### Provided records
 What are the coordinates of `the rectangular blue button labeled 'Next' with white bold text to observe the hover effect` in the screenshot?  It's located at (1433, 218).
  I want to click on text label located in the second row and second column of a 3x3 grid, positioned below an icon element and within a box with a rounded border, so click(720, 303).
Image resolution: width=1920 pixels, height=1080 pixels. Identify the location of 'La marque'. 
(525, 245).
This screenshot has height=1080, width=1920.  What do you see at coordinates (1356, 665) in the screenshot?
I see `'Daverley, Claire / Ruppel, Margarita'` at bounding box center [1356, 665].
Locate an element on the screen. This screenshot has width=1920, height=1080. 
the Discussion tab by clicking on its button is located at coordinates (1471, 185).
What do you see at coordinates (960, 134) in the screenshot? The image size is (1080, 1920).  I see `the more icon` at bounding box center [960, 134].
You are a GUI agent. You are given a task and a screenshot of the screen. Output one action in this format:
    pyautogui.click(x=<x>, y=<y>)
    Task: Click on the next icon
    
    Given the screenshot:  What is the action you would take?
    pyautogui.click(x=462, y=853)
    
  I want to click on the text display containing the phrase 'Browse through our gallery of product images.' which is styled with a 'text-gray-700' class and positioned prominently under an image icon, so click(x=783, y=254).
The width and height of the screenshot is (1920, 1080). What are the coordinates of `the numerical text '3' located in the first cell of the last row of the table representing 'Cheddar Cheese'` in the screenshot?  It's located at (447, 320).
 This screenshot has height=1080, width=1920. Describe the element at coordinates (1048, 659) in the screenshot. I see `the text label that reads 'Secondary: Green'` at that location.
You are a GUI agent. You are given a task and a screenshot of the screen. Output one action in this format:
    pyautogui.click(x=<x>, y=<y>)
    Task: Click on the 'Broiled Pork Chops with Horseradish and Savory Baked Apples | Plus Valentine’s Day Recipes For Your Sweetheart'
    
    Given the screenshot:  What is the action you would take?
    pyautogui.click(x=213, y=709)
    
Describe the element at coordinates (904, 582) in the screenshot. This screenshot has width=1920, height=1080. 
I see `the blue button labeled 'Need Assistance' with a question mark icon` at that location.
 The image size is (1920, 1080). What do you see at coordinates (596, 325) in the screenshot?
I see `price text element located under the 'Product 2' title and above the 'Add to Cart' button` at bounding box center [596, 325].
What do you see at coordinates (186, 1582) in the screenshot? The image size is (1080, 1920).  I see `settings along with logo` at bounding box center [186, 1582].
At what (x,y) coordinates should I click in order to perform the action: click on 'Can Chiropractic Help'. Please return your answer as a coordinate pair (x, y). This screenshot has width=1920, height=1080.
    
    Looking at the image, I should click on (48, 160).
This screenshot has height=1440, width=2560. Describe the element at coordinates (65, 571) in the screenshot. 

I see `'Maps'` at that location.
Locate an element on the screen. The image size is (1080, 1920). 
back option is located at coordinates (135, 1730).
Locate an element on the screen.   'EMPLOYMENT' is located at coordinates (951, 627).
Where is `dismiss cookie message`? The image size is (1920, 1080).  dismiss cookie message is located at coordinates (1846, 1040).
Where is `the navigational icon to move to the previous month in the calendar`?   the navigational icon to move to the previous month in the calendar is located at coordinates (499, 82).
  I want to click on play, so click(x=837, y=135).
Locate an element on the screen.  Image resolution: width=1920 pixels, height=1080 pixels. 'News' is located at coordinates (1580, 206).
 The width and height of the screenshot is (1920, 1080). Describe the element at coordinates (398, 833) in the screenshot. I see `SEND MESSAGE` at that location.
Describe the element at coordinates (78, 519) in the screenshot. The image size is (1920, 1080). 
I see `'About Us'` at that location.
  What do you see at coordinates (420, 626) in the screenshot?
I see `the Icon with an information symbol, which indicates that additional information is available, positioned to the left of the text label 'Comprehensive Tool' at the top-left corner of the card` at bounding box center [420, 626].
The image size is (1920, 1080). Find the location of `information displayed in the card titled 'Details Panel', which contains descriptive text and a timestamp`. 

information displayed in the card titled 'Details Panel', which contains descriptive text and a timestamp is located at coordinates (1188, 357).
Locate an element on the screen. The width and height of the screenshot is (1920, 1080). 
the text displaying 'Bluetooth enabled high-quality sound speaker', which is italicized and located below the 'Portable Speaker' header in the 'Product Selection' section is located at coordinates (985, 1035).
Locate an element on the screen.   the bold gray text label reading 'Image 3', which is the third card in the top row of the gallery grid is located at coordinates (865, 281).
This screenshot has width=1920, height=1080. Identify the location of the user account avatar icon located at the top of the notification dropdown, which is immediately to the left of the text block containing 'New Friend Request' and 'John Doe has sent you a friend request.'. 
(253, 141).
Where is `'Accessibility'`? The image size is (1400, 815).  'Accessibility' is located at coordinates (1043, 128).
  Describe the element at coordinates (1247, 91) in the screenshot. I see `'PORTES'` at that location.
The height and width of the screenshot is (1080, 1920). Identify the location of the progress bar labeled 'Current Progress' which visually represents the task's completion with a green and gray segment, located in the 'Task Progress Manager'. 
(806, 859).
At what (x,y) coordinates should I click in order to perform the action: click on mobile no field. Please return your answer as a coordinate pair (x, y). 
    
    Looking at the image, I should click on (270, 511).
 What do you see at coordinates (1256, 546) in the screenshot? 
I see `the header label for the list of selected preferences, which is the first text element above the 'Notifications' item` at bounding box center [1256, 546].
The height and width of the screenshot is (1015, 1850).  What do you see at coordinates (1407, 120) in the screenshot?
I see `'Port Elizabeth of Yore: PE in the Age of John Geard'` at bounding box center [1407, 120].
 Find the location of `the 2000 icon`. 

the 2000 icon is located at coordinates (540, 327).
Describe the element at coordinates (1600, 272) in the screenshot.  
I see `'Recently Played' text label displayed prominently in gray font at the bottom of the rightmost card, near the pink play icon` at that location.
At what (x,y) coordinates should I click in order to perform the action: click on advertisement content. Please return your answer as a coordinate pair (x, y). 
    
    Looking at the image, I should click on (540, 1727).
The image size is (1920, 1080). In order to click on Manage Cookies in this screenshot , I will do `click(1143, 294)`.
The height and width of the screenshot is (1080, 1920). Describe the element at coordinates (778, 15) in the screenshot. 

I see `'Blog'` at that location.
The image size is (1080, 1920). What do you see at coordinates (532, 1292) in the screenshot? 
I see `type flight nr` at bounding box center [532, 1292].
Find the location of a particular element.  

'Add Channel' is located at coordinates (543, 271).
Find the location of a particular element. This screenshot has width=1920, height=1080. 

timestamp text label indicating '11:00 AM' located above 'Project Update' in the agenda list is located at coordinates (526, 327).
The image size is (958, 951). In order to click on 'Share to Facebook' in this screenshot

### Task instructions
Reproduce the lines starting at the one containing "The image size is (1920, 1080). In" and ending at the one containing "coordinates (543, 271).", renaming "screenshot" to "screen capture" everywhere in them and leaving everything else unchanged.

### Task result
The image size is (1920, 1080). In order to click on Manage Cookies in this screen capture , I will do `click(1143, 294)`.
The height and width of the screen capture is (1080, 1920). Describe the element at coordinates (778, 15) in the screen capture. 

I see `'Blog'` at that location.
The image size is (1080, 1920). What do you see at coordinates (532, 1292) in the screen capture? 
I see `type flight nr` at bounding box center [532, 1292].
Find the location of a particular element.  

'Add Channel' is located at coordinates (543, 271).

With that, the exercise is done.